同作品に登場したクルマたちの世界観と魅力を読み解いていく本連載。第15回目となる今回は、GT3、718ケイマンに続く、『MFゴースト』3台目のポルシェにして、ポルシェのど真ん中、911カレラを紹介する。
文/安藤修也
マンガ/しげの秀一
■伝統のメカニズムを受け継ぐベーシックモデル
1964年以来、8代ものモデルが誕生してきた、「ポルシェ」ブランドの象徴的モデルが911だ。「RRレイアウト(リアエンジン・リア駆動)」や「水平対向エンジン」、「丸型ヘッドライト」など伝統的なメカニズムやデザインを受け継いでおり、かつては「空冷式エンジン」なども同車の特徴であったが、排ガス規制の影響を受け、1998年の996型からは空冷エンジンへ変更されている。
その存在はカーマニアの間でも、王道かつ覇道と捉えられており、いつかは乗りたいと思う存在にして、手の届かない憧れの存在でもある。グレードやバリエーションも数多く設定されており、オープンモデルのカブリオレ系やタルガ系、4WDモデルのカレラ4系、ターボモデルのターボ系、ハイパフォーマンスモデルのGT3など、どのモデルも高い人気を誇る。
そんななか、2011年に誕生した991型は、先代となる997型から外観イメージはそれほど変更されておらず、さらに現行型となる992型も含めて、素人には見分けがつきにくいモデルでもある。996型でヘッドライトを涙型にしてファンの不評を買い、997型で丸型に戻したあたりからしても、いかに初代モデルのスタイリングの完成度が高かったかがわかるというものだ。
■操るのは前年度8位のニュージーランド人
この名車列伝の第1回で紹介したとおり、MFGにはポルシェ 911GT3が参戦している。操るのはディフェンディングチャンピオンの石神風神。マシンのポテンシャルとキャラクターの立ち位置的にはラスボス感のある存在で、それに対してベーシックな911であるカレラがどう相対するのか、ポルシェファンとしては気になるところであった。
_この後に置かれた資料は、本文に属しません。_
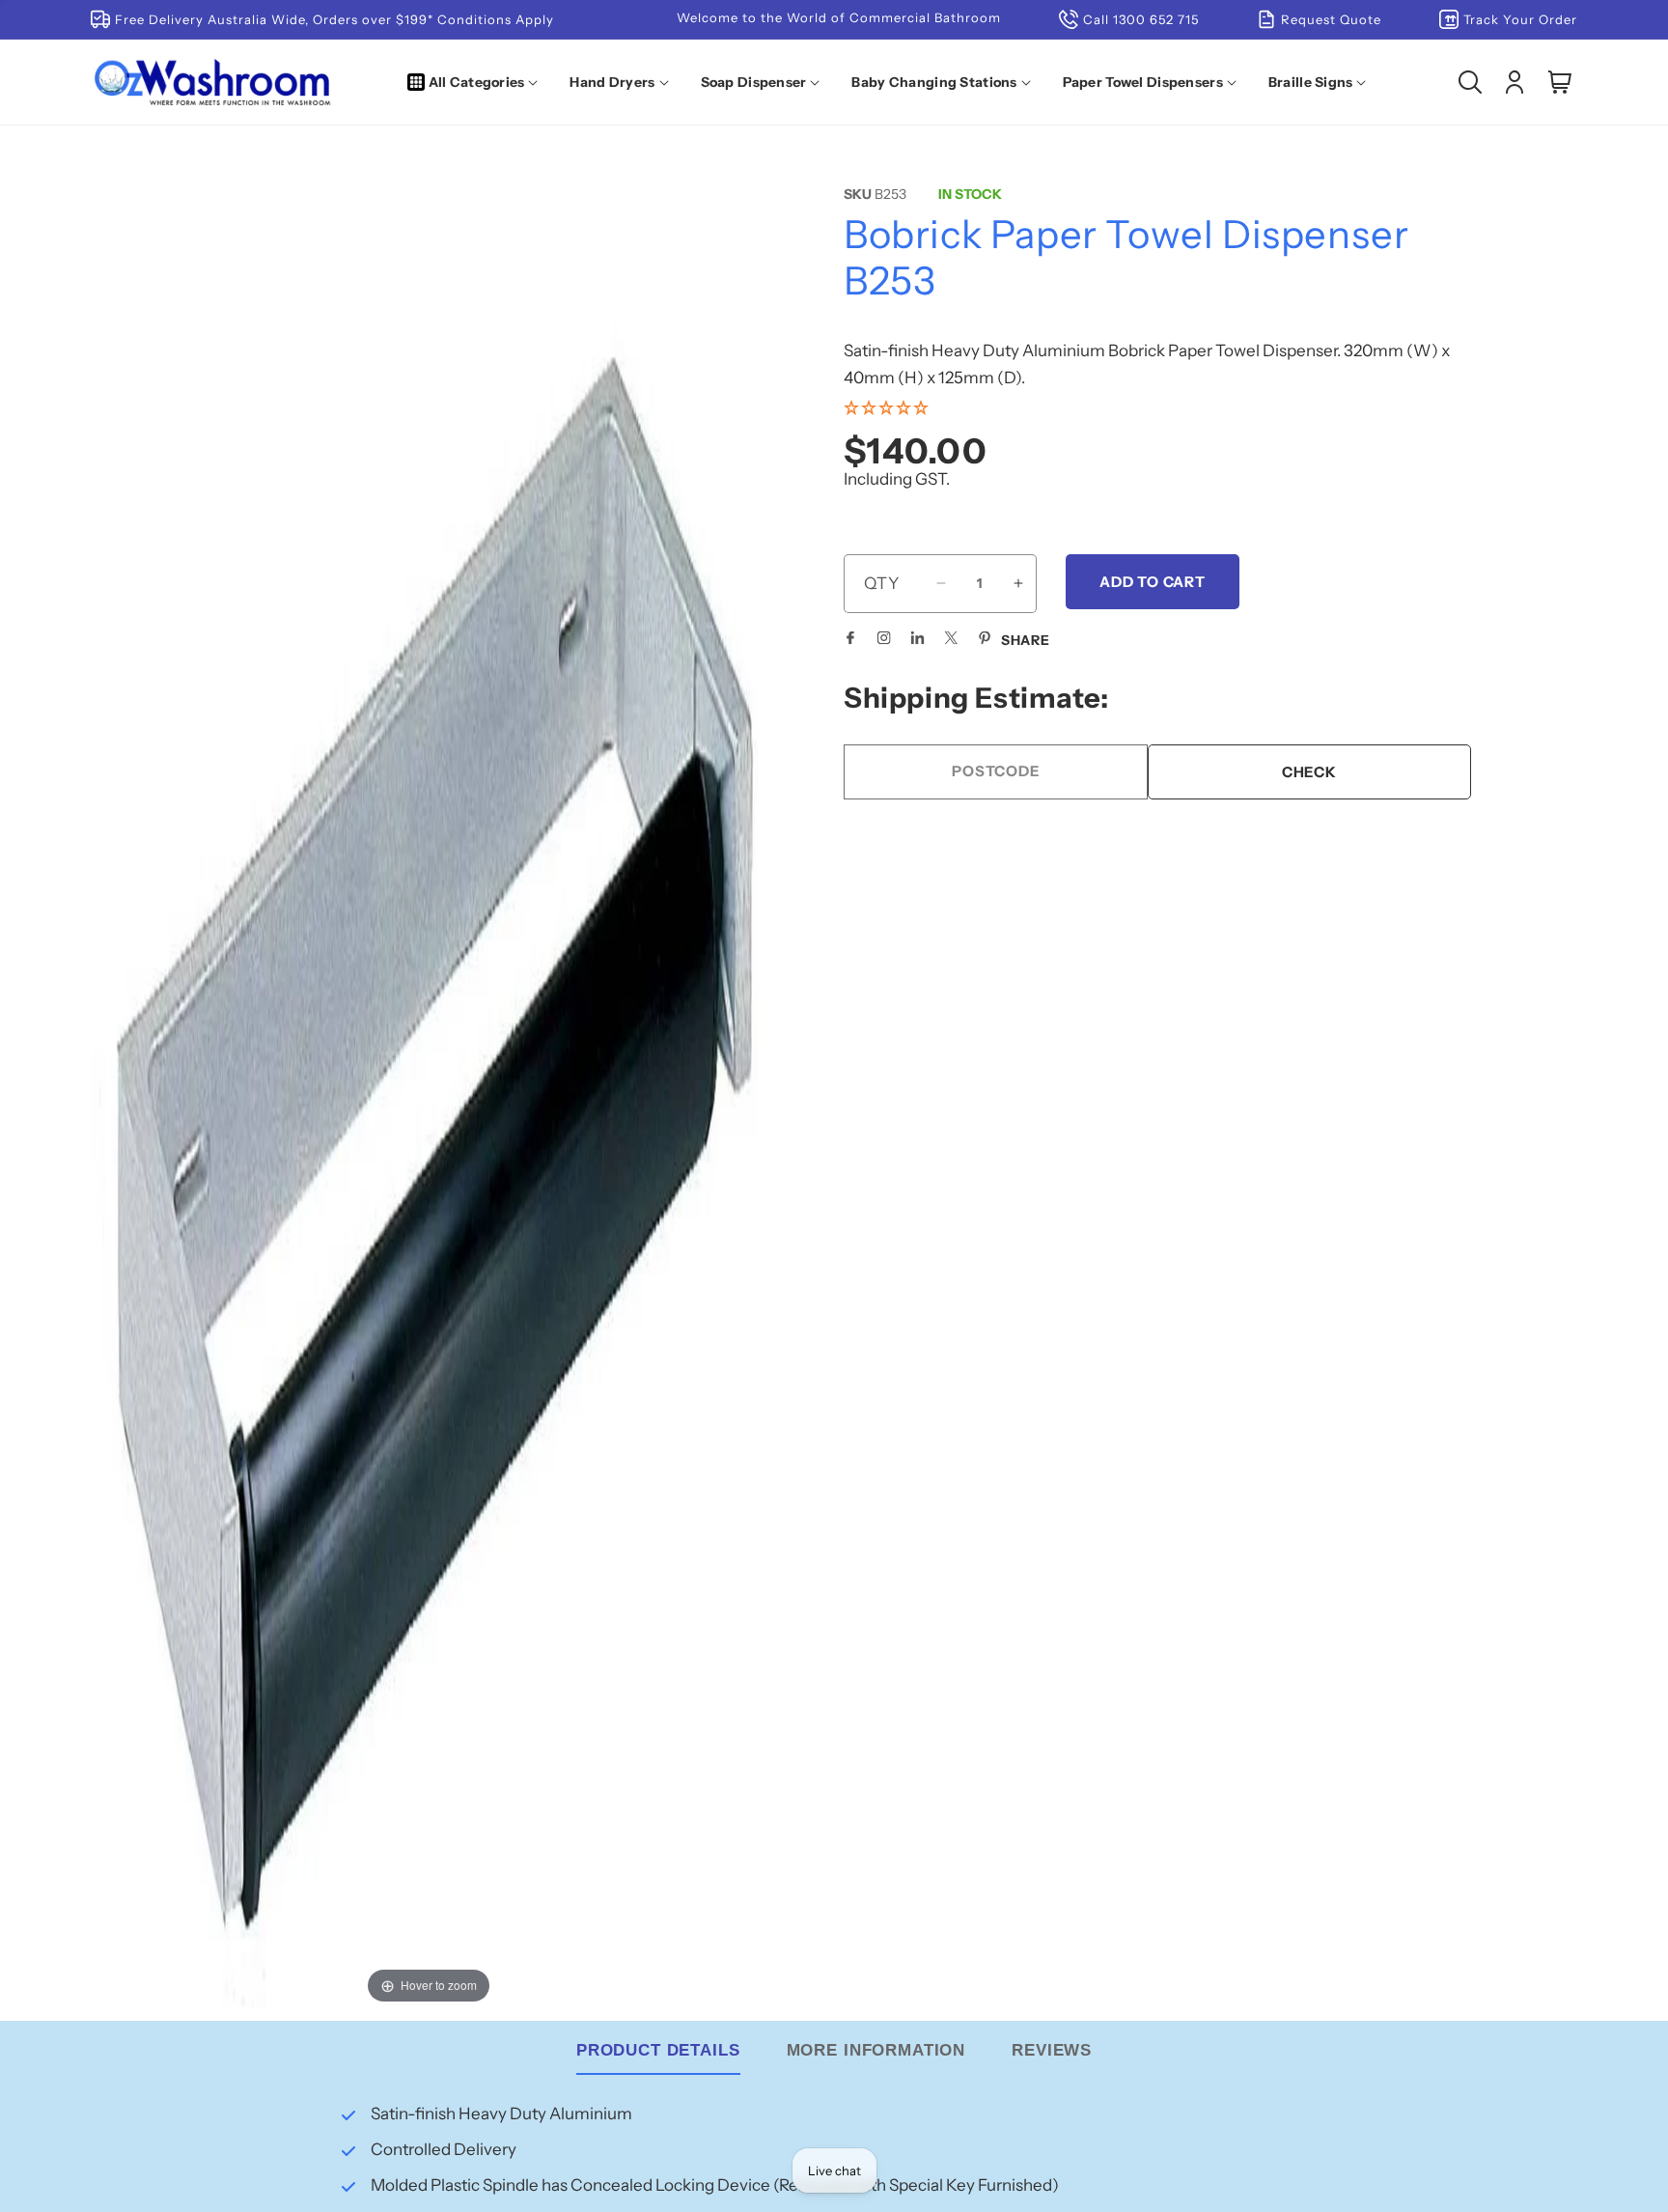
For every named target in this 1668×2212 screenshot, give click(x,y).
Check (1309, 771)
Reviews (1052, 2050)
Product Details (658, 2050)
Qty (882, 582)
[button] (476, 82)
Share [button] (1025, 639)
作中で初めてしっかりとその姿が描かれたのは、ラウンド1「小田原パイクスピーク」の決勝レース中だ。予選結果は7位で、ポールポジションを獲得したGT3とフロントロースタートの718ケイマンには遅れをとったが、ランボルギーニ ウラカンや、フェラーリ 488GTBよりは前に出た。しかしレース中盤、追い上げてきたフェラーリ 488GTBにオーバーテイクされてしまう。
911カレラのドライバーはジャクソン・テイラー、27歳のニュージーランド人。ルックスは、濃い眉と鼻の上に貼っている鼻腔拡張テープが特徴の強面である。カーナンバーは「8」で、前年のMFGでも上位争いに加わっていた、なかなかの手練れと思われる。愛機のグレードはカレラGTSで、2014年に追加されたカレラSとGT3の間に位置するモデル。430馬力を発生する3.8Lエンジンを搭載している。
残念ながらテイラーの操る911は、作中で他車に追い抜かされるシーンが多いのだが、テイラーは客観的に分析する技に長けたドライバーのようで、ほかのマシンやドライバーを分析している。
ラウンド1でも、彼がMFGのなかでも特に優秀な3人のドライバーとして、ミハエル・ベッケンバウアー、赤羽海人、沢渡光輝の3人を挙げているが、この時はまだ片桐夏向の実力を認知していないのであった。